START STORED DATA

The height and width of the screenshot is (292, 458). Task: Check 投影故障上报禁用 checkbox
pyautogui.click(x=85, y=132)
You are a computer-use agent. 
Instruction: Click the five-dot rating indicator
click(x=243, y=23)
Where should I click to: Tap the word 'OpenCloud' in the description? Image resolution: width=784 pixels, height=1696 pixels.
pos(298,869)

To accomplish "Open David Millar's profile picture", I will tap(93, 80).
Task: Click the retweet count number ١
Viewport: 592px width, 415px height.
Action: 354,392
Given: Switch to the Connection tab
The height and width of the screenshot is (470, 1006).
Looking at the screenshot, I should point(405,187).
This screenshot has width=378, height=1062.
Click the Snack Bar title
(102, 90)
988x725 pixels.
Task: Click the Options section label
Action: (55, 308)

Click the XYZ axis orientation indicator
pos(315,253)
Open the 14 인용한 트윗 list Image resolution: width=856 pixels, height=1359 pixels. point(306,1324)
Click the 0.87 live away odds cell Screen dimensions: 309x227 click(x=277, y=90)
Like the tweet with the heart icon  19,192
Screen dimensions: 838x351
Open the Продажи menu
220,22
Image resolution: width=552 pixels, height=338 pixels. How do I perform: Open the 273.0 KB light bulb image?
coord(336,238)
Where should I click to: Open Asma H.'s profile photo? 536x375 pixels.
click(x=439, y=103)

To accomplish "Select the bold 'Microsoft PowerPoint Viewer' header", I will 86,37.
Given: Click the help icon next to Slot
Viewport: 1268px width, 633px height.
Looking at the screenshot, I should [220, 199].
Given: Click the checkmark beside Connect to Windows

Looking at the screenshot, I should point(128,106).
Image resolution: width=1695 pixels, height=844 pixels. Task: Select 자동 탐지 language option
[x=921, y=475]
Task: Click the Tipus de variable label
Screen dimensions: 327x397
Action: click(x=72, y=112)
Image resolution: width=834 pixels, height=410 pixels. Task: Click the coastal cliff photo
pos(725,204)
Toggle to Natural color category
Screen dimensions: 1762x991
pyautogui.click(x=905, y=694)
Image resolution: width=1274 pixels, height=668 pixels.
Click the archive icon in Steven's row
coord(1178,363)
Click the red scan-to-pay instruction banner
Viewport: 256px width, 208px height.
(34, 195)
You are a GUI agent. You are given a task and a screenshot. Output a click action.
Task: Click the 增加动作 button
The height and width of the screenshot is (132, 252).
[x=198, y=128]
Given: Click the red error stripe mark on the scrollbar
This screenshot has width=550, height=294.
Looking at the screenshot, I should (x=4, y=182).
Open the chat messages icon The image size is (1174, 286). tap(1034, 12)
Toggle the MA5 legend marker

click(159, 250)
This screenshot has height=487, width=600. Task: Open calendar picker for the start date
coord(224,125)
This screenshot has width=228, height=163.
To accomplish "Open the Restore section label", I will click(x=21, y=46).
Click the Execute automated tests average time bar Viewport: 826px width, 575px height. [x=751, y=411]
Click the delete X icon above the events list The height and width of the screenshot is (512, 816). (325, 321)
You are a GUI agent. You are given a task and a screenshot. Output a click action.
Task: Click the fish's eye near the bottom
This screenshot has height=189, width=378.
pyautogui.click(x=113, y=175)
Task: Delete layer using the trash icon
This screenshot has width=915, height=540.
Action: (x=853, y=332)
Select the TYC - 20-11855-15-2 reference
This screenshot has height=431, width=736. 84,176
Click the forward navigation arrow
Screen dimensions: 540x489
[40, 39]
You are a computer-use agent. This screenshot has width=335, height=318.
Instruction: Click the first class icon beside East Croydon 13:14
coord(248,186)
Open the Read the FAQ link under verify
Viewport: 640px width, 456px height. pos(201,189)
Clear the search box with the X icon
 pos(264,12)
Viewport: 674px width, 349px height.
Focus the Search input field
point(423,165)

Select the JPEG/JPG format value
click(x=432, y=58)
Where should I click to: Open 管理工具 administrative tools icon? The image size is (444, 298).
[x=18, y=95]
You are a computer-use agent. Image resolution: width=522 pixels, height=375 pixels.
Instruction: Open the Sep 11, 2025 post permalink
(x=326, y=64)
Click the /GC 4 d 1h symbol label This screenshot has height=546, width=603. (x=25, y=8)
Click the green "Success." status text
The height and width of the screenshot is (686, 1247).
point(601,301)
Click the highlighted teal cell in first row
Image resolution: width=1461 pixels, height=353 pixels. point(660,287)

END STORED DATA

## REQUIRED WORK
Copy out the entries. Change nothing.

## OUTPUT OF THE TASK
The height and width of the screenshot is (292, 458). Task: Check 投影故障上报禁用 checkbox
pyautogui.click(x=85, y=132)
You are a computer-use agent. 
Instruction: Click the five-dot rating indicator
click(x=243, y=23)
Where should I click to: Tap the word 'OpenCloud' in the description? Image resolution: width=784 pixels, height=1696 pixels.
pos(298,869)

To accomplish "Open David Millar's profile picture", I will tap(93, 80).
Task: Click the retweet count number ١
Viewport: 592px width, 415px height.
Action: 354,392
Given: Switch to the Connection tab
The height and width of the screenshot is (470, 1006).
Looking at the screenshot, I should point(405,187).
This screenshot has width=378, height=1062.
Click the Snack Bar title
(102, 90)
988x725 pixels.
Task: Click the Options section label
Action: (55, 308)

Click the XYZ axis orientation indicator
pos(315,253)
Open the 14 인용한 트윗 list Image resolution: width=856 pixels, height=1359 pixels. point(306,1324)
Click the 0.87 live away odds cell Screen dimensions: 309x227 click(x=277, y=90)
Like the tweet with the heart icon  19,192
Screen dimensions: 838x351
Open the Продажи menu
220,22
Image resolution: width=552 pixels, height=338 pixels. How do I perform: Open the 273.0 KB light bulb image?
coord(336,238)
Where should I click to: Open Asma H.'s profile photo? 536x375 pixels.
click(x=439, y=103)

To accomplish "Select the bold 'Microsoft PowerPoint Viewer' header", I will 86,37.
Given: Click the help icon next to Slot
Viewport: 1268px width, 633px height.
Looking at the screenshot, I should [220, 199].
Given: Click the checkmark beside Connect to Windows

Looking at the screenshot, I should point(128,106).
Image resolution: width=1695 pixels, height=844 pixels. Task: Select 자동 탐지 language option
[x=921, y=475]
Task: Click the Tipus de variable label
Screen dimensions: 327x397
Action: click(x=72, y=112)
Image resolution: width=834 pixels, height=410 pixels. Task: Click the coastal cliff photo
pos(725,204)
Toggle to Natural color category
Screen dimensions: 1762x991
pyautogui.click(x=905, y=694)
Image resolution: width=1274 pixels, height=668 pixels.
Click the archive icon in Steven's row
coord(1178,363)
Click the red scan-to-pay instruction banner
Viewport: 256px width, 208px height.
(34, 195)
You are a GUI agent. You are given a task and a screenshot. Output a click action.
Task: Click the 增加动作 button
The height and width of the screenshot is (132, 252).
[x=198, y=128]
Given: Click the red error stripe mark on the scrollbar
This screenshot has width=550, height=294.
Looking at the screenshot, I should (x=4, y=182).
Open the chat messages icon The image size is (1174, 286). tap(1034, 12)
Toggle the MA5 legend marker

click(159, 250)
This screenshot has height=487, width=600. Task: Open calendar picker for the start date
coord(224,125)
This screenshot has width=228, height=163.
To accomplish "Open the Restore section label", I will click(x=21, y=46).
Click the Execute automated tests average time bar Viewport: 826px width, 575px height. [x=751, y=411]
Click the delete X icon above the events list The height and width of the screenshot is (512, 816). (325, 321)
You are a GUI agent. You are given a task and a screenshot. Output a click action.
Task: Click the fish's eye near the bottom
This screenshot has height=189, width=378.
pyautogui.click(x=113, y=175)
Task: Delete layer using the trash icon
This screenshot has width=915, height=540.
Action: (x=853, y=332)
Select the TYC - 20-11855-15-2 reference
This screenshot has height=431, width=736. 84,176
Click the forward navigation arrow
Screen dimensions: 540x489
[40, 39]
You are a computer-use agent. This screenshot has width=335, height=318.
Instruction: Click the first class icon beside East Croydon 13:14
coord(248,186)
Open the Read the FAQ link under verify
Viewport: 640px width, 456px height. pos(201,189)
Clear the search box with the X icon
 pos(264,12)
Viewport: 674px width, 349px height.
Focus the Search input field
point(423,165)

Select the JPEG/JPG format value
click(x=432, y=58)
Where should I click to: Open 管理工具 administrative tools icon? The image size is (444, 298).
[x=18, y=95]
You are a computer-use agent. Image resolution: width=522 pixels, height=375 pixels.
Instruction: Open the Sep 11, 2025 post permalink
(x=326, y=64)
Click the /GC 4 d 1h symbol label This screenshot has height=546, width=603. (x=25, y=8)
Click the green "Success." status text
The height and width of the screenshot is (686, 1247).
point(601,301)
Click the highlighted teal cell in first row
Image resolution: width=1461 pixels, height=353 pixels. point(660,287)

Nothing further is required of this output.